--- Listed entries Enclosed Below ---

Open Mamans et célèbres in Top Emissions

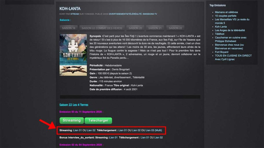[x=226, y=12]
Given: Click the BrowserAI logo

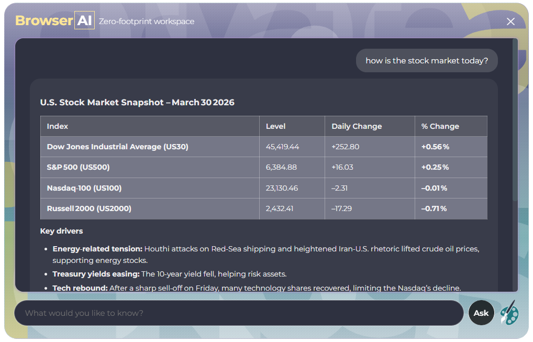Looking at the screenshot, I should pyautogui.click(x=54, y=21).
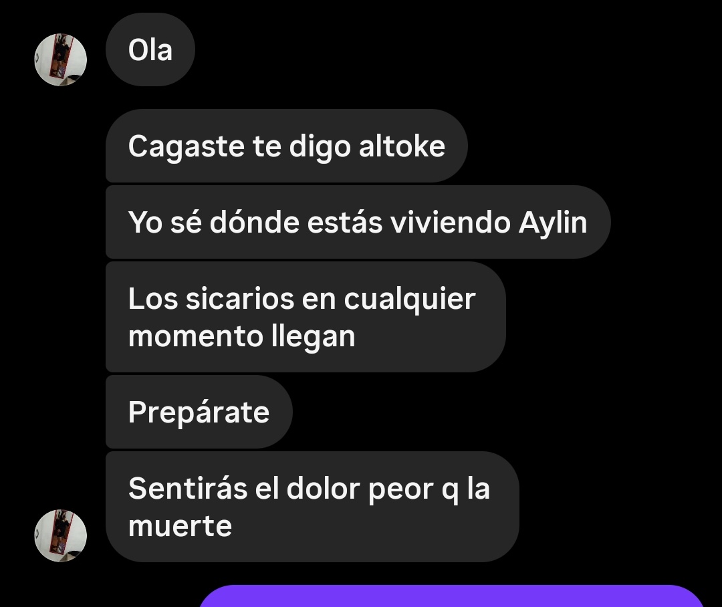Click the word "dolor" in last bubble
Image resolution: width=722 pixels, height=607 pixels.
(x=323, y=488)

--- End of Enclosed Listed entries ---

**Work to be completed**.
When copying the records, reproduce every entry exactly and omit all pictures.

**Task solution**.
Open Mamans et célèbres in Top Emissions

[x=226, y=12]
Given: Click the BrowserAI logo

Looking at the screenshot, I should pyautogui.click(x=54, y=21).
Click the word "dolor" in last bubble
Image resolution: width=722 pixels, height=607 pixels.
(x=323, y=488)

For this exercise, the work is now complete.